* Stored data
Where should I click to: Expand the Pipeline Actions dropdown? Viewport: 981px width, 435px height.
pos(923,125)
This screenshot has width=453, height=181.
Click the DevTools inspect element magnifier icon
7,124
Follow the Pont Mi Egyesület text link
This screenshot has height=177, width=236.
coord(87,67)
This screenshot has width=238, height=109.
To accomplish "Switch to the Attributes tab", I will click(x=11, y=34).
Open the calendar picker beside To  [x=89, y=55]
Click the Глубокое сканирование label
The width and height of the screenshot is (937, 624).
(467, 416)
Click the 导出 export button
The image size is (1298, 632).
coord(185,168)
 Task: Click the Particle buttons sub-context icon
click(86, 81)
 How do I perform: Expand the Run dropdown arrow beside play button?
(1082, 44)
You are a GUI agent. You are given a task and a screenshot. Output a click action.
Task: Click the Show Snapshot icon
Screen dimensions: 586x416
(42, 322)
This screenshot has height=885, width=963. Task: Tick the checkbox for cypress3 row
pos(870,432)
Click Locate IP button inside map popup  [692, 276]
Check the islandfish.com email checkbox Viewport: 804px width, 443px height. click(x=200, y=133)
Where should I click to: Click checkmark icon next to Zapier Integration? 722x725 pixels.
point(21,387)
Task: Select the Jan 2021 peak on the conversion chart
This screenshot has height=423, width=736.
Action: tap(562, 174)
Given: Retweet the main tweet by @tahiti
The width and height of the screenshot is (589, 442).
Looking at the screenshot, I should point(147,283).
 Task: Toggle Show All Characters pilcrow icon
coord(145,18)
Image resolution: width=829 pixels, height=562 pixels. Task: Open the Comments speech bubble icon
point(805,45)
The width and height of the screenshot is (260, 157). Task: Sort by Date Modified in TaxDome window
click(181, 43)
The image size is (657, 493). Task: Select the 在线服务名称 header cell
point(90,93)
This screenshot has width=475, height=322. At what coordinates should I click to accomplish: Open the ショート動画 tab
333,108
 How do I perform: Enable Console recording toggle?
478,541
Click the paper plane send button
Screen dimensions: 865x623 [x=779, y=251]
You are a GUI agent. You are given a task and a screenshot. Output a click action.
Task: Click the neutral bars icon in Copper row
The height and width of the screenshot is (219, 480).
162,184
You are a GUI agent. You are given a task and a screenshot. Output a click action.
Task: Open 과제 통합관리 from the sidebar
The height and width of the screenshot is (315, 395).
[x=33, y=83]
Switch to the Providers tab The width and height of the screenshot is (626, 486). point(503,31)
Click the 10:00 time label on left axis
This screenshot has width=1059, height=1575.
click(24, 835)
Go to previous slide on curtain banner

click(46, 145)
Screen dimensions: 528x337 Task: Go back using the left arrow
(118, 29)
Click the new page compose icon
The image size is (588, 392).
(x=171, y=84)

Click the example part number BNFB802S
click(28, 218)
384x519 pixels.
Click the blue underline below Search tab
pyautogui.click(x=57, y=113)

* WORK REQUIRED
Starting from the line containing "Switch to the Providers" and ending with the final line of the data, reproduce each line exactly as it appears, including no other lines.

* EXERCISE SOLUTION
Switch to the Providers tab The width and height of the screenshot is (626, 486). point(503,31)
Click the 10:00 time label on left axis
This screenshot has width=1059, height=1575.
click(24, 835)
Go to previous slide on curtain banner

click(46, 145)
Screen dimensions: 528x337 Task: Go back using the left arrow
(118, 29)
Click the new page compose icon
The image size is (588, 392).
(x=171, y=84)

Click the example part number BNFB802S
click(28, 218)
384x519 pixels.
Click the blue underline below Search tab
pyautogui.click(x=57, y=113)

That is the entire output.